It’s a badge of honor to be ripped by these NC Republicans
Sometimes people say things they shouldn’t say. Or, more precisely, things THEY shouldn’t say.
For example, last week Senate Minority Leader Mitch McConnell expressed acute dissatisfaction with recommendations by President Biden’s Supreme Court reform commission this way:
“Judicial independence is as fragile as it is important. The Framers took great pains to protect it. Every single American deserves impartial justice. It would be beyond reckless for Democrats to smash this centuries-old safeguard in a fit of partisan pique. [It] would poison the actual source of the court’s legitimacy – its impartiality.”
Really. That Mitch McConnell. The same guy who, upon the death of Justice Scalia, announced an unprecedented election year blockade to prevent President Obama’s nominee, Merrick Garland, from reaching the high court. Then, upon Republican ascendancy, he was quick to brag of the partisan capture, assuring the court’s continuing move to the right.
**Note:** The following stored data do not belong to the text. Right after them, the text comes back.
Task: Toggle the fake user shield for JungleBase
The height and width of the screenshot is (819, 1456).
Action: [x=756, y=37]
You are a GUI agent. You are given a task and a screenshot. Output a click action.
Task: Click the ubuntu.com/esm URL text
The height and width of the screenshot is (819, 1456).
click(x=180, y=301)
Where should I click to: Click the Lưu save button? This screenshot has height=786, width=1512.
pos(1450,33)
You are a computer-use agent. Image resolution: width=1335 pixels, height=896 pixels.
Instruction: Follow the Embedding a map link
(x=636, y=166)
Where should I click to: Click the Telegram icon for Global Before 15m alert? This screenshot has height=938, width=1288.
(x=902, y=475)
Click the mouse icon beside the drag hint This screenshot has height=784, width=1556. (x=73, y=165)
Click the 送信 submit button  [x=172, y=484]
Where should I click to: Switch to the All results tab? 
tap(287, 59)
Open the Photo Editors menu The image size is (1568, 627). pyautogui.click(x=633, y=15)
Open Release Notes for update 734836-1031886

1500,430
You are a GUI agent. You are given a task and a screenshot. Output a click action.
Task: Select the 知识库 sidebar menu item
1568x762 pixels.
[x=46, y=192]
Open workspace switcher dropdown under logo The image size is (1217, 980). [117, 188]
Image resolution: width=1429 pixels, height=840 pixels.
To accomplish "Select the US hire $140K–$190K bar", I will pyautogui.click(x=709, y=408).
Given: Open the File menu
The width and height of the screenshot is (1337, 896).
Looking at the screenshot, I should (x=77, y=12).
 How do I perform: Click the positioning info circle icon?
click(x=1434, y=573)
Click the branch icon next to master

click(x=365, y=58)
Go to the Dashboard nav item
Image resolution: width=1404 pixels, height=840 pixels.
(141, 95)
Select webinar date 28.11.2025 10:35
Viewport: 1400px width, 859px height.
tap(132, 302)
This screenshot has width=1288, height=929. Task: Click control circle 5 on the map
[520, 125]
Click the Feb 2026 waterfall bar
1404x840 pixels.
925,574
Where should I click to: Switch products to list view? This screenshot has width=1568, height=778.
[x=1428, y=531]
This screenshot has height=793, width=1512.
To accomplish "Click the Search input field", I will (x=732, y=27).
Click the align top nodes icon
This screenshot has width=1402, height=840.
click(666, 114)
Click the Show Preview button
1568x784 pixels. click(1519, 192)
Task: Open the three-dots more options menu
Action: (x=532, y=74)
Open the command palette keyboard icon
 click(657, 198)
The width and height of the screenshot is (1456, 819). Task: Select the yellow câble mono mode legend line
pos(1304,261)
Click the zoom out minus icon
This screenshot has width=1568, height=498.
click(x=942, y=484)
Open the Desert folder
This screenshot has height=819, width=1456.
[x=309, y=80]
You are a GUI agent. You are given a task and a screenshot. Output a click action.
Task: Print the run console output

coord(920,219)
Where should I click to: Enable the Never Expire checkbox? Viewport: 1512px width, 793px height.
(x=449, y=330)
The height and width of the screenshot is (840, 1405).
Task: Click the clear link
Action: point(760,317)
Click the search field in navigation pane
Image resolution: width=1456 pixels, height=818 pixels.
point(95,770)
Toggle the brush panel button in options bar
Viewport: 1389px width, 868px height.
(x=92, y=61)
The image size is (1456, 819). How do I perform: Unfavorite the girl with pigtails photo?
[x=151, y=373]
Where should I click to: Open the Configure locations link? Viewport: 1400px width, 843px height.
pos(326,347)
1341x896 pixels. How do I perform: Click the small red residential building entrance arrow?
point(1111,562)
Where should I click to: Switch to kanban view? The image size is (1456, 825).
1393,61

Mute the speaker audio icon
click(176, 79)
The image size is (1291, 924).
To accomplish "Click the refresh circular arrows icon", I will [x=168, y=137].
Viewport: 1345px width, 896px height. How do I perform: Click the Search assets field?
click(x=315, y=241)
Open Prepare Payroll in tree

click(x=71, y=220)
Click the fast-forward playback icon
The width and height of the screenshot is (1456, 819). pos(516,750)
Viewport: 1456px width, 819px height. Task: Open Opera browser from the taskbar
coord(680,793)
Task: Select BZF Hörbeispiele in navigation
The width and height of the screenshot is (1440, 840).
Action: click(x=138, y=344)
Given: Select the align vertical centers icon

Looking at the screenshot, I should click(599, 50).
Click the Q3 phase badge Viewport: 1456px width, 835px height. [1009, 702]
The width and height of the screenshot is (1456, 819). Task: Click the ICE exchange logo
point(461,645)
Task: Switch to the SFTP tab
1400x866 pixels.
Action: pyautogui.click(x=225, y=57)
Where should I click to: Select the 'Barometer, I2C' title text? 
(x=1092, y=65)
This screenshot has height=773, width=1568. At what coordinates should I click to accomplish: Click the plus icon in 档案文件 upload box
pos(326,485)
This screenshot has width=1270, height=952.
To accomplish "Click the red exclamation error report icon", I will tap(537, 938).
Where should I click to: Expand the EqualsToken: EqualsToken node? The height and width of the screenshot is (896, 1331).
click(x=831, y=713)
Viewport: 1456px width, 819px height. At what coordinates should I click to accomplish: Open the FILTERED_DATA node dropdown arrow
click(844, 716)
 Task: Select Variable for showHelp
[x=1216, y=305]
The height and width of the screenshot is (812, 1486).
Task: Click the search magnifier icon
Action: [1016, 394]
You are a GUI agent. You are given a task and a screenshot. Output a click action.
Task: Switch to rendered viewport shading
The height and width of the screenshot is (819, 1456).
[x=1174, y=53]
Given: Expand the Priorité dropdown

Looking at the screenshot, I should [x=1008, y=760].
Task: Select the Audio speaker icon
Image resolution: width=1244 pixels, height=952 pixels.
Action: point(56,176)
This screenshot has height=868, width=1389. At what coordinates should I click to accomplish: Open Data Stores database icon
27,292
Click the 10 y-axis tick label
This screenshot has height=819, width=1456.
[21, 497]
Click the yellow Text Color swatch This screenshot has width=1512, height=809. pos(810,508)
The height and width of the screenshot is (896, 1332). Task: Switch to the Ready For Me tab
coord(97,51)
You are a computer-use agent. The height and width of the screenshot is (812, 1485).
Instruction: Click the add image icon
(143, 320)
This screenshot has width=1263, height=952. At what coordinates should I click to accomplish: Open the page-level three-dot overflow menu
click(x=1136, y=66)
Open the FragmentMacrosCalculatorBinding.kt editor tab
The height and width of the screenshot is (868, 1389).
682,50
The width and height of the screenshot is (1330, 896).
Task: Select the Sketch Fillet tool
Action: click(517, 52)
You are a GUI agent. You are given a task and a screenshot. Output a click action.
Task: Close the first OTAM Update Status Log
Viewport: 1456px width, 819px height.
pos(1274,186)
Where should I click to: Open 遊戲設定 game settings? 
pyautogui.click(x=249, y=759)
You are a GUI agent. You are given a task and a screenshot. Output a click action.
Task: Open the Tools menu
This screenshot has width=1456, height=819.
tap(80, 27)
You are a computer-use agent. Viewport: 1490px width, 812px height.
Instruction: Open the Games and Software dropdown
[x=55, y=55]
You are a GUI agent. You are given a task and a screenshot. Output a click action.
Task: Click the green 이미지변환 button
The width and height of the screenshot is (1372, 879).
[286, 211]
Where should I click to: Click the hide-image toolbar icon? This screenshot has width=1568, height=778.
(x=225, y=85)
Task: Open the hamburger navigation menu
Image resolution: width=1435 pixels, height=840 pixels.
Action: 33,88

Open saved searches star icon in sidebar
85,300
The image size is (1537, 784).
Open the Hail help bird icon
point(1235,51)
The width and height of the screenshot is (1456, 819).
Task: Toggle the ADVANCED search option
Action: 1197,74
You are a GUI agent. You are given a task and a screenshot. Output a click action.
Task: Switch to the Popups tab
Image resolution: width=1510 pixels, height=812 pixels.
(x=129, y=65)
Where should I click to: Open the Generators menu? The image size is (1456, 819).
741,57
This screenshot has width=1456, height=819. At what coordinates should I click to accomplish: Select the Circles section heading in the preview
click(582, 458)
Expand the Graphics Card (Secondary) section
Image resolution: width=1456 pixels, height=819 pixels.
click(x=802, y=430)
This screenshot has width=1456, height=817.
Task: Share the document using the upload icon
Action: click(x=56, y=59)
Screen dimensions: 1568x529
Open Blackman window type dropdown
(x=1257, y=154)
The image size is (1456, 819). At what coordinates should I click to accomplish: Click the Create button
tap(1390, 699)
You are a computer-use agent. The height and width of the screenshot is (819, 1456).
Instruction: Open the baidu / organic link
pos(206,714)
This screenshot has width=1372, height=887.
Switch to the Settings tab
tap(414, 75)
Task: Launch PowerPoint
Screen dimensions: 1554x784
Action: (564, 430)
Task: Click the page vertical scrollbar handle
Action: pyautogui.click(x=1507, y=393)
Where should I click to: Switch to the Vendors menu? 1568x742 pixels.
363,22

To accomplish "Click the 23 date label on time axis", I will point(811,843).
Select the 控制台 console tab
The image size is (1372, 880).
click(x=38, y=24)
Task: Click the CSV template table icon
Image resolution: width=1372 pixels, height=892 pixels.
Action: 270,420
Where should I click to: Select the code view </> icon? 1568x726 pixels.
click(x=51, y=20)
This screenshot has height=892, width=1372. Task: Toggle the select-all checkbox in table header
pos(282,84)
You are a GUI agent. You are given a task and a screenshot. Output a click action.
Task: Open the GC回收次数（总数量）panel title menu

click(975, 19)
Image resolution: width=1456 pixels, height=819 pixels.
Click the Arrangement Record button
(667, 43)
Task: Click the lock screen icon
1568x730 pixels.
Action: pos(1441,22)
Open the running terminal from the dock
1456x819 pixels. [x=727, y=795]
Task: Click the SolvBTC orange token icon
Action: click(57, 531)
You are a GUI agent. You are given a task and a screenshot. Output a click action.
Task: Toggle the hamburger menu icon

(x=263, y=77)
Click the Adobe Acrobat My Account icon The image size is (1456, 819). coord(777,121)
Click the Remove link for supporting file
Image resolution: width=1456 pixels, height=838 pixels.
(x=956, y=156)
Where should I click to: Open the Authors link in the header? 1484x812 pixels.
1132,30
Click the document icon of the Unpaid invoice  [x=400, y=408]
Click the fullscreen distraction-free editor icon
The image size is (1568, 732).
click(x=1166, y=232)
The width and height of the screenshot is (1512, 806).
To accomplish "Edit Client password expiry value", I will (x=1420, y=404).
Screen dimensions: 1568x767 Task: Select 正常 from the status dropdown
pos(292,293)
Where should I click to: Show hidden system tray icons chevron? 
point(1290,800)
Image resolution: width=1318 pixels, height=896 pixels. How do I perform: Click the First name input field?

Next, he violated his newly constructed principle by confirming Amy Coney Barrett the week before the 2020 election — announcing, in effect, that rules, even McConnell-created rules, are for suckers. Having secured the most partisan supreme court in generations, he’s now apparently committed to its independence. Mitch McConnell accusing Democrats of partisanship is like Aaron Rogers calling someone dishonest, or me, perhaps, claiming somebody is opinionated. The words simply shouldn’t pass the lips.
But we needn’t look to D.C. to discover stunningly hypocritical political discourse. Union County Judge David Lee, charged with enforcing the famed Leandro decision, determined last week that the state’s children could wait no longer to receive the sound, basic education the state constitution guarantees. For 17 years, he noted, courts have pled for the General Assembly to meet its constitutionally-imposed obligation. “The court’s deference,” Lee ruled, “is at an end.”
North Carolina’s Republican leaders, Phil Berger and Tim Moore, erupted. Senate leader Berger called Judge Lee “unhinged … utterly without authority”, making “a mockery of our constitutional order.” House Speaker Moore added Lee is a “rogue judge” out to trash “separation of powers” in rank “violation of the constitution.” Any “attempt to circumvent the legislature,” Moore warned, “would (constitute) judicial misconduct and be met with the strongest possible response.” The people “elected their representatives to do their job as outlined in our constitution.” How many times “will the courts tell North Carolinians their votes don’t matter?” Good gracious.
There is potent irony in Berger and Moore’s declared mission to safeguard the constitution and separation of powers. Not to put too fine a point on it, but these two leaders and their Republican colleagues have, over the last decade, likely amassed the stoutest record of judicially-declared constitutional transgression in North Carolina history.
To remind, as courts have held: “Neither this legislature, nor any other in the country has done so much, so fast, to restrict access to the franchise.” It has enacted, another court ruled, “among the largest racial gerrymanders ever confronted” in America. It violated the constitution so repeatedly it crushed “the very mechanism by which people confer their sovereignty and hold the General Assembly accountable.” It placed a constitutional amendment on the ballot “so deceptive” it represented “a deliberate attempt to perpetuate fraud.” It has, time and again, denied the constitutional liberties of Tar Heels and lied about it. And it has demolished separation of powers. National commentators indicate “what’s happening in NC is not politics as usual, it’s an extraordinarily disturbing legislative coup, the kind seen in Venezuela, not in a U.S. state.”